The Flinn Scholarship
When Zervos accepted the Flinn Scholarship as a high-school senior in 1987, the program was only in its second year. She graduated from Arizona State University with a bachelor’s degree in economics in three years, meaning she left the program with the first class of Scholars.
“At the time it was definitely an unknown thing, but what the scholarship offered sounded spectacular,” Zervos says.
She entered ASU as a nuclear-engineering major and initially only took the required economic classes. But she later discovered economics was her true calling.
“Economics was a brilliant combination of psychology, human behavior, and incentive structures,” Zervos says.

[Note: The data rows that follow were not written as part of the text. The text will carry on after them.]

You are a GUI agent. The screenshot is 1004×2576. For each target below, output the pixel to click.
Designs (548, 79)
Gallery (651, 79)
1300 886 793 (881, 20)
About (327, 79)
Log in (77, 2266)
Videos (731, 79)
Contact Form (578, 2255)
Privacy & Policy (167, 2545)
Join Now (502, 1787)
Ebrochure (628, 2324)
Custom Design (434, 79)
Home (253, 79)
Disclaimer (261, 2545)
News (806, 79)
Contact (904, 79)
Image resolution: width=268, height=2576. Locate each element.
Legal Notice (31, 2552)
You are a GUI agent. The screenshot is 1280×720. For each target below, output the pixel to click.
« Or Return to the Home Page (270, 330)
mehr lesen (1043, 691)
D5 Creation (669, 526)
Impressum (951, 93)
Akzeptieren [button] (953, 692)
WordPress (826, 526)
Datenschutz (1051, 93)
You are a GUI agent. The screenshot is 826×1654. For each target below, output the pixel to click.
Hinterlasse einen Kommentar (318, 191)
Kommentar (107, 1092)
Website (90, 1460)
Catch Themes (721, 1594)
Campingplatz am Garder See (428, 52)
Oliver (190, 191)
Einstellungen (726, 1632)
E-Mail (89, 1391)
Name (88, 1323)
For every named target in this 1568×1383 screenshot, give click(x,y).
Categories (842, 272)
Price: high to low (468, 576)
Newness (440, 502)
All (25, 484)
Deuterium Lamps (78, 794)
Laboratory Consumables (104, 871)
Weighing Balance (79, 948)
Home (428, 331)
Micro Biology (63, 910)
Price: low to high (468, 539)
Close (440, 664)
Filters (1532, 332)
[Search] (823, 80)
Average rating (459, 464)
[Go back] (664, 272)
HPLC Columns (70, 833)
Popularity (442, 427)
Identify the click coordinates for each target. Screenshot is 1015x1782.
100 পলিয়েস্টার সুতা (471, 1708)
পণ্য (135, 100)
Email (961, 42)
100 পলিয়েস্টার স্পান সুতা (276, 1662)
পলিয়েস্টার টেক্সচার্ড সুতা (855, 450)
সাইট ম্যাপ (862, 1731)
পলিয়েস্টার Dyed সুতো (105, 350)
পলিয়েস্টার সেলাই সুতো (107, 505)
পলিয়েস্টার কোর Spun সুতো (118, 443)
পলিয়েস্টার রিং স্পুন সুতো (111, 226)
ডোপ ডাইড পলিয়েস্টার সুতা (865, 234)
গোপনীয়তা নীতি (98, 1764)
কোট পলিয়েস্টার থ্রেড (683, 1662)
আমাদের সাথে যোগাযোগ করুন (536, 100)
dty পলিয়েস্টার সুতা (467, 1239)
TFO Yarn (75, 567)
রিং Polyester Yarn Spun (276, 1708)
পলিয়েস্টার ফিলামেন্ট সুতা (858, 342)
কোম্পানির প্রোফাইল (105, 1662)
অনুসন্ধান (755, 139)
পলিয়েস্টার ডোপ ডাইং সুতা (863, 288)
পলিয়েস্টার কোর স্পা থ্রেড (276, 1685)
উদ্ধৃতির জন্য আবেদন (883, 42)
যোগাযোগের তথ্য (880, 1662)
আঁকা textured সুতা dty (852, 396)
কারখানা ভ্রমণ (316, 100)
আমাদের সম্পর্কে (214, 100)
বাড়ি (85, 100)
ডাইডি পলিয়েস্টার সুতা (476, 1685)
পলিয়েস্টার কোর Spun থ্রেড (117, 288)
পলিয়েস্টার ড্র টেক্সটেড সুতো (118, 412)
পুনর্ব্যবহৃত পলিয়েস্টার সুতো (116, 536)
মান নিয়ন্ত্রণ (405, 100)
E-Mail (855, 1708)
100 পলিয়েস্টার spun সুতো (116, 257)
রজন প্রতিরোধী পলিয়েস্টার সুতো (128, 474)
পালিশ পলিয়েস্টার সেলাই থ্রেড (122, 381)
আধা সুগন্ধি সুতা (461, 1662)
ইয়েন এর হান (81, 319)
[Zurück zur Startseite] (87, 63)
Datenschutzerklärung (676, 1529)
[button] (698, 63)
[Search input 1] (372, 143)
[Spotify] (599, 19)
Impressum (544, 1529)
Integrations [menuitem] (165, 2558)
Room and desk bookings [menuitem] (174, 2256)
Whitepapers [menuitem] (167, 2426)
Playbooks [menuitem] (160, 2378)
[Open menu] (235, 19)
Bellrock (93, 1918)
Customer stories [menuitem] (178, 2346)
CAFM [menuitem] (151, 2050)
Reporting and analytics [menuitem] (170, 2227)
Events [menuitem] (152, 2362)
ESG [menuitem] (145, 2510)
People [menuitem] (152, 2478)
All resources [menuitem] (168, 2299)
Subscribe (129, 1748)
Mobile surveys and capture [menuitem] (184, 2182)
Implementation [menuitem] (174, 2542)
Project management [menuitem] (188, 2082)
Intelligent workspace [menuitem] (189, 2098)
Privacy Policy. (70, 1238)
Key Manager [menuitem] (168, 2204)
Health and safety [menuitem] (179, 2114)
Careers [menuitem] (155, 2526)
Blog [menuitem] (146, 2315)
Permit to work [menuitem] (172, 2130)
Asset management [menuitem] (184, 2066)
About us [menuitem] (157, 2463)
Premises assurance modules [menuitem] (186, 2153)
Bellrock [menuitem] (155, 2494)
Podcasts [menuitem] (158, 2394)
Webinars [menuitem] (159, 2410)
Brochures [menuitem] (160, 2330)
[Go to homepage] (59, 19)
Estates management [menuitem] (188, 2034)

When Zervos was 6 or 7 years old, growing up in rural Minnesota, she dreamed of being in France and living in Paris. Her desire to travel internationally continued through her high-school years spent in Arizona.
Thanks to the Flinn Scholarship, she finally had the opportunity to do so. She first went to France, and later the United Kingdom and Ireland. She was also impressed with having a senior faculty member as a mentor and being able to live on campus and graduate without debt.
“All of that wrapped up in one bundle was an awesome opportunity, and the other 19 Scholars were awesome people,” Zervos says.
She later went on to earn her master’s and doctorate degrees in economics from the University of Rochester in upstate New York.
Thirty years later, the Flinn Scholarship continues to offer these opportunities—and more.